The author himself admits to putting Louisville in his Final Four, so it’s hard to know how seriously to take all this. But it’s worth remembering a few things here.
-P- There were 11 Big East teams, and those teams have gone 9-9 so far in the tournament. They should have done better, given that teams like Pitt and Notre Dame had easy games against automatic bids in the first round, but they still did win half their games. It’s hard to really argue that the Big East didn’t deserve to have so many teams in the tournament if, after a performance that is widely perceived as an epic fail, the conference still won half its games.
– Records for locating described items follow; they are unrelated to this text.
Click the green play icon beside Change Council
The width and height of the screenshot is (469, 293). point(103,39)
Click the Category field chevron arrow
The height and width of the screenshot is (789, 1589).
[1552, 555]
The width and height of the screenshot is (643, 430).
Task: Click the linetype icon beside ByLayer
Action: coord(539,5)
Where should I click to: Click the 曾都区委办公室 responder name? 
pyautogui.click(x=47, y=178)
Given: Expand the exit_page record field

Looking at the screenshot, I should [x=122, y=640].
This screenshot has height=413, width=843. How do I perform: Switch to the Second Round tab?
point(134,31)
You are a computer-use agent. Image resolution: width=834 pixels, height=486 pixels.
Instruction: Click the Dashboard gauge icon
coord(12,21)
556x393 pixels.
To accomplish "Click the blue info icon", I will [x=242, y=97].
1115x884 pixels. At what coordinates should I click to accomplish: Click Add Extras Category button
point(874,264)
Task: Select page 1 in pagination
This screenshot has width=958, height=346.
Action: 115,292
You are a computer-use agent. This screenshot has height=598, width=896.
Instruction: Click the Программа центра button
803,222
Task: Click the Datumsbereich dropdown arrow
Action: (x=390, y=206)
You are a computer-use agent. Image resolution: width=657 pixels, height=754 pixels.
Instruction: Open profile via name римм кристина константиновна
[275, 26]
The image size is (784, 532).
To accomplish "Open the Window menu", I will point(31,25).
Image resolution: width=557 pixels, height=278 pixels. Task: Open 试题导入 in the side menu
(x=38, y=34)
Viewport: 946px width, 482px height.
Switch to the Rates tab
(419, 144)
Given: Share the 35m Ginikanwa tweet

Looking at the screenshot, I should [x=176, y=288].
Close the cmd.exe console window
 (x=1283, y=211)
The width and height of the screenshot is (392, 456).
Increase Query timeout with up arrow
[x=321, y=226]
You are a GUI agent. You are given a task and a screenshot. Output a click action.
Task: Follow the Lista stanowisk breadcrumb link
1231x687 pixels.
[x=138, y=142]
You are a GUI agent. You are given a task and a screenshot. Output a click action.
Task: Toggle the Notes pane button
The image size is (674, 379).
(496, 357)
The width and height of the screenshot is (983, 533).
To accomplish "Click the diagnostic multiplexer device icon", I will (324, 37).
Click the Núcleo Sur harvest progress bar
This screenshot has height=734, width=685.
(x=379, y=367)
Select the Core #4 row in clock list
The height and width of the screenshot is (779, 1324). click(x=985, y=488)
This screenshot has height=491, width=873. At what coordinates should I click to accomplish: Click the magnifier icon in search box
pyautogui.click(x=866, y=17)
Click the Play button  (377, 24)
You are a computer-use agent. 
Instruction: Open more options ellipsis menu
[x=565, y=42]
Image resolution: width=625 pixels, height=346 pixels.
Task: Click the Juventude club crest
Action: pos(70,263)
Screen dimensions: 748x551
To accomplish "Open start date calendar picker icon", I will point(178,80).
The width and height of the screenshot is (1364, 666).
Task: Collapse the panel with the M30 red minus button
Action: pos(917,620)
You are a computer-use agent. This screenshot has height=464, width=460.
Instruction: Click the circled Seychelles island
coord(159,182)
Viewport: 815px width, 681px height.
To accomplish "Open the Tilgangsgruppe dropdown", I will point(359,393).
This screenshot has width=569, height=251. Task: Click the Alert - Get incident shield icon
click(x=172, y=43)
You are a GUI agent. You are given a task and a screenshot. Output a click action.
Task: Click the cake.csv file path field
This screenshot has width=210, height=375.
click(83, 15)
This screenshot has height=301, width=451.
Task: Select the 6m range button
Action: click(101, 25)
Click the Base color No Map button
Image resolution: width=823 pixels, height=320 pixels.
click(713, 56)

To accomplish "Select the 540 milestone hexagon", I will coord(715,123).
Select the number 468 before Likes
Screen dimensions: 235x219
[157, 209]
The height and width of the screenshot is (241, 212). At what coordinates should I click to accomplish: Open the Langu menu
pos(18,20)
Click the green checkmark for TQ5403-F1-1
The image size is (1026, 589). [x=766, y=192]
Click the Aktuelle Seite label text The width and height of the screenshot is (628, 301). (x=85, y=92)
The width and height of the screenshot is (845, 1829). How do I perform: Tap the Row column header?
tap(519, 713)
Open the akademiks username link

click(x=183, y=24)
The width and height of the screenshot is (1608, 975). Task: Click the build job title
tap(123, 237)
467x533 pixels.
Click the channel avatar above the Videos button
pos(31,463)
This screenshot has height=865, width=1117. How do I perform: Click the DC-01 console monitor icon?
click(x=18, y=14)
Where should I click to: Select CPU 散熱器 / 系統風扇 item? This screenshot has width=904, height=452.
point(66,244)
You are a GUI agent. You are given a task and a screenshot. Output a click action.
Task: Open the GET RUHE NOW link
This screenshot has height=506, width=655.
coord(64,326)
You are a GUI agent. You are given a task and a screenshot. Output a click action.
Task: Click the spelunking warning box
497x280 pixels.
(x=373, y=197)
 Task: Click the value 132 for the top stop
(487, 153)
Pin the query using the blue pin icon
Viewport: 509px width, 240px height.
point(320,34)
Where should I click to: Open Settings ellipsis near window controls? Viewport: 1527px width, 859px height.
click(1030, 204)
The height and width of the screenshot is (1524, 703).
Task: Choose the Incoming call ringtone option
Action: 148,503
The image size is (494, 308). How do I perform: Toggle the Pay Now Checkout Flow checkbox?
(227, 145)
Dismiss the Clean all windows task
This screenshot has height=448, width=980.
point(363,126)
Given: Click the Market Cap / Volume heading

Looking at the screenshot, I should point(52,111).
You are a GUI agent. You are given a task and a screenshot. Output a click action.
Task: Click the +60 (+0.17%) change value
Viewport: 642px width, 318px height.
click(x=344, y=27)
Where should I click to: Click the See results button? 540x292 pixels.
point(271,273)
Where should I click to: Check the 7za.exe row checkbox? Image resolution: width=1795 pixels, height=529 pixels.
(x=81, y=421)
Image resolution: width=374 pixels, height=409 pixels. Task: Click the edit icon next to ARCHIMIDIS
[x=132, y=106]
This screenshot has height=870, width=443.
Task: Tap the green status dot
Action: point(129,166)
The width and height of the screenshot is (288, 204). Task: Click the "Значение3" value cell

-P- Nine losses, including a couple in which Big East teams eliminated each other, is a really small sample. In the eyes of the public, it will certainly outweigh the perceptions of coaches and pollsters who consistently ranked Big East teams among the best in the country throughout the season, but it probably shouldn’t.
-P- If Big East 11 teams didn’t deserve to make it, who should have stayed home? Villanova, probably, and that might be fair, given the Wildcats’ late-season collapse. What about Marquette? The Golden Eagles are still in the tournament, and they didn’t really have a loss to a bad team all season, except maybe Seton Hall. That’s it. The other nine teams simply weren’t bubble teams, and it’s a huge stretch to think any of them should have been.
The author notes that the conference’s top teams “hadn’t really” beaten anyone except one another. This could be said, though, of most top teams. The conference season is long, and it’s common practice for top teams to fill much of their non-conference schedules with cupcake games.
Kansas, for example, played Arizona, Memphis, and UCLA in its non-conference schedule, and needed overtime to beat Michigan, and that was about it for the Jayhawks’ non-conference games against really good teams. Duke played Marquette, Kansas State, Michigan State and Butler, but otherwise filled its non-conference schedule with snoozers against teams like Bradley, Saint Louis and Colgate. If Pitt’s or Notre Dame’s non-conference schedules were easier than the norm for top teams, it wasn’t by much at all.
SB Nation makes a provocative argument, and it’s one that will probably have resonance for most of the country, but I think it’s at least as likely that the Big East just had a somewhat unfortunate string of games at the wrong time. I know, I know – sports fans call that “choking.” But I prefer to think of it as variance.